Deuxième chronique consacrée par Fréquence Terre en partenariat avec POUR à la Révolution du Sourire, titre d’un ouvrage collectif paru aux Éditions Franz Fanon et qui traite du Hirak, le mouvement citoyen qui lutte pour une Algérie libre, concept qui peut aisément s’envisager dans maints autres pays de la planète.

En ce sens, un slogan est explicite : « Vous avez ruiné nos vies, nous ne vous laisserons jamais détruire celles de nos enfants ! »

Dans son introduction, l’éditrice Sarah Slimani explique : « Hommes d’affaires corrompus, militants avérés convertis en sous-traitants d’obscurs politicards, partis politiques discrédités, universitaires ignorés, étudiants méprisés, populations appauvries et maintenues dans la précarité, attendant l’aumône du gouvernement… des pans entiers d’Algériennes et d’Algériens livrés à eux-mêmes, vivant chacun sa propre traversée du désert. »

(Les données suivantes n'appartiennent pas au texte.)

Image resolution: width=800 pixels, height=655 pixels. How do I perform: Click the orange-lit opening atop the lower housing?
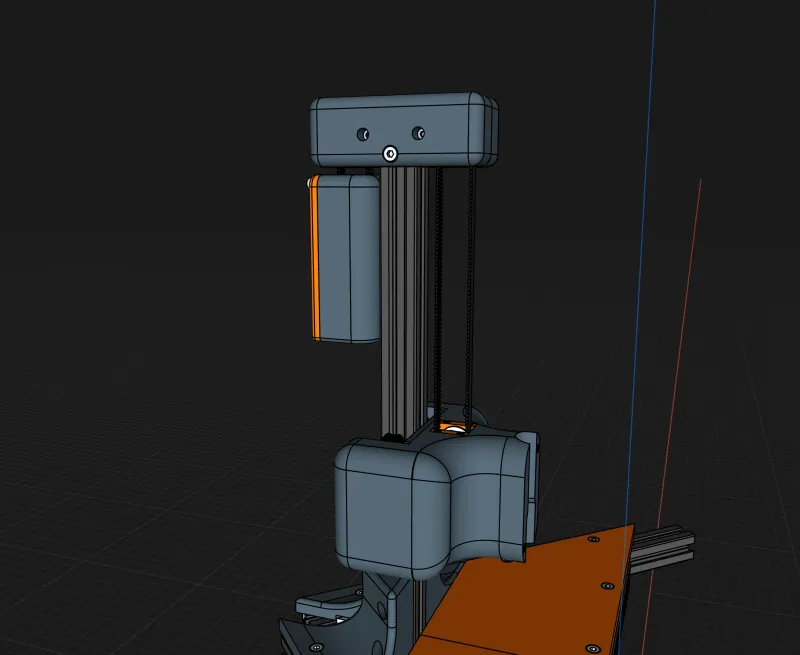point(453,427)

Cet ouvrage principalement construit de témoignages sous forme de fictions et de nouvelles ponctuées de nombreux slogans relevés lors des Marches du vendredi, c’est encore ce cri : « Ils ont essayé de nous enterrer, ils ne savaient pas que nous étions des graines » ou « Lorsque l’injustice devient la loi, la révolution devient une obligation ».

Heureusement, jusqu’au moment où le Covid-19 fit suspendre ce mouvement, le pacifisme y régnait depuis des mois et sur tout le territoire, malgré les tentatives de déstabilisation et provocations des apparatchiks et autres tenants de différents pouvoirs.

« La Révolution du Sourire, dont les chants rythment et rythmeront nos rêves, nous a permis de nous redécouvrir. Elle est, et elle sera sans doute pour longtemps, le lieu de rupture, pas uniquement avec le totalitarisme et ses tentations (…) Nous avons vu que nous sommes capables de nous organiser, de nous maîtriser, de faire preuve d’abnégation, de sourire, de faire sourire le monde et de réécrire le sens de l’honneur et de l’humour sur la face du monde. »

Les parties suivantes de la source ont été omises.